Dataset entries
%%

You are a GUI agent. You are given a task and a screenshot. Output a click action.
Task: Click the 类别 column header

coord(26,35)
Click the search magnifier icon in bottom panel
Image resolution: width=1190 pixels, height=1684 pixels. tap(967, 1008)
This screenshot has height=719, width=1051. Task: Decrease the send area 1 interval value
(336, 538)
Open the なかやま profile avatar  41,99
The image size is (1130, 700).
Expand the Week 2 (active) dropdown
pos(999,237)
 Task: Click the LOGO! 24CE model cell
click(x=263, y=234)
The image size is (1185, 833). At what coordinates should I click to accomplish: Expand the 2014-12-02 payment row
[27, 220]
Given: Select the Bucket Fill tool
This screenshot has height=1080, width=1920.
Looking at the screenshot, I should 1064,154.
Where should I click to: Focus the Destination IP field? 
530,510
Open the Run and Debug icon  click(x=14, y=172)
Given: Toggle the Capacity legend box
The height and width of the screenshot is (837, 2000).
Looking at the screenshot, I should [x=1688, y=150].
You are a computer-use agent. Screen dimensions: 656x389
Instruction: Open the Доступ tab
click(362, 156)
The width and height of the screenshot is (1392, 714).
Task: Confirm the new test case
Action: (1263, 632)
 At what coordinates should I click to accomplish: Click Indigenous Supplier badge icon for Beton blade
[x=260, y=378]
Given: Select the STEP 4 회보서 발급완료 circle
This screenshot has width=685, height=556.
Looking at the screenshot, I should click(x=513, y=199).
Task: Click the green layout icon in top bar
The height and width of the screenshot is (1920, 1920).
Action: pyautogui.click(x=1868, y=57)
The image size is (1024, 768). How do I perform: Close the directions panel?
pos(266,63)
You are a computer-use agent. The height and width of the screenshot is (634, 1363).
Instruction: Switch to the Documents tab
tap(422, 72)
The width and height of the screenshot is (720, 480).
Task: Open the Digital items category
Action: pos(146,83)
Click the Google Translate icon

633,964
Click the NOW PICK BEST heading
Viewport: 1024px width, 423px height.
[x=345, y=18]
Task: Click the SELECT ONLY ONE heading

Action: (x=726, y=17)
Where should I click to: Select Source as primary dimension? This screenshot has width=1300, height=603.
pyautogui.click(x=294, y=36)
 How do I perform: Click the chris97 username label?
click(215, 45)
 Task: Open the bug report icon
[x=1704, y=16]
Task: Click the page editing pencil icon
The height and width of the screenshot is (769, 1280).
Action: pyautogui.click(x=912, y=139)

%%

INSTRUCTION: Present every line of the listing above as a Markdown table with two columns, No. and Line, numbering the rows in order and leaving out blank lines.

EXERCISE SOLUTION:
| No. | Line |
|---|---|
| 1 | You are a GUI agent. You are given a task and a screenshot. Output a click action. |
| 2 | Task: Click the 类别 column header |
| 3 | coord(26,35) |
| 4 | Click the search magnifier icon in bottom panel |
| 5 | Image resolution: width=1190 pixels, height=1684 pixels. tap(967, 1008) |
| 6 | This screenshot has height=719, width=1051. Task: Decrease the send area 1 interval value |
| 7 | (336, 538) |
| 8 | Open the なかやま profile avatar  41,99 |
| 9 | The image size is (1130, 700). |
| 10 | Expand the Week 2 (active) dropdown |
| 11 | pos(999,237) |
| 12 |  Task: Click the LOGO! 24CE model cell |
| 13 | click(x=263, y=234) |
| 14 | The image size is (1185, 833). At what coordinates should I click to accomplish: Expand the 2014-12-02 payment row |
| 15 | [27, 220] |
| 16 | Given: Select the Bucket Fill tool |
| 17 | This screenshot has height=1080, width=1920. |
| 18 | Looking at the screenshot, I should 1064,154. |
| 19 | Where should I click to: Focus the Destination IP field?  |
| 20 | 530,510 |
| 21 | Open the Run and Debug icon  click(x=14, y=172) |
| 22 | Given: Toggle the Capacity legend box |
| 23 | The height and width of the screenshot is (837, 2000). |
| 24 | Looking at the screenshot, I should [x=1688, y=150]. |
| 25 | You are a computer-use agent. Screen dimensions: 656x389 |
| 26 | Instruction: Open the Доступ tab |
| 27 | click(362, 156) |
| 28 | The width and height of the screenshot is (1392, 714). |
| 29 | Task: Confirm the new test case |
| 30 | Action: (1263, 632) |
| 31 |  At what coordinates should I click to accomplish: Click Indigenous Supplier badge icon for Beton blade |
| 32 | [x=260, y=378] |
| 33 | Given: Select the STEP 4 회보서 발급완료 circle |
| 34 | This screenshot has width=685, height=556. |
| 35 | Looking at the screenshot, I should click(x=513, y=199). |
| 36 | Task: Click the green layout icon in top bar |
| 37 | The height and width of the screenshot is (1920, 1920). |
| 38 | Action: pyautogui.click(x=1868, y=57) |
| 39 | The image size is (1024, 768). How do I perform: Close the directions panel? |
| 40 | pos(266,63) |
| 41 | You are a computer-use agent. The height and width of the screenshot is (634, 1363). |
| 42 | Instruction: Switch to the Documents tab |
| 43 | tap(422, 72) |
| 44 | The width and height of the screenshot is (720, 480). |
| 45 | Task: Open the Digital items category |
| 46 | Action: pos(146,83) |
| 47 | Click the Google Translate icon |
| 48 | 633,964 |
| 49 | Click the NOW PICK BEST heading |
| 50 | Viewport: 1024px width, 423px height. |
| 51 | [x=345, y=18] |
| 52 | Task: Click the SELECT ONLY ONE heading |
| 53 | Action: (x=726, y=17) |
| 54 | Where should I click to: Select Source as primary dimension? This screenshot has width=1300, height=603. |
| 55 | pyautogui.click(x=294, y=36) |
| 56 |  How do I perform: Click the chris97 username label? |
| 57 | click(215, 45) |
| 58 |  Task: Open the bug report icon |
| 59 | [x=1704, y=16] |
| 60 | Task: Click the page editing pencil icon |
| 61 | The height and width of the screenshot is (769, 1280). |
| 62 | Action: pyautogui.click(x=912, y=139) |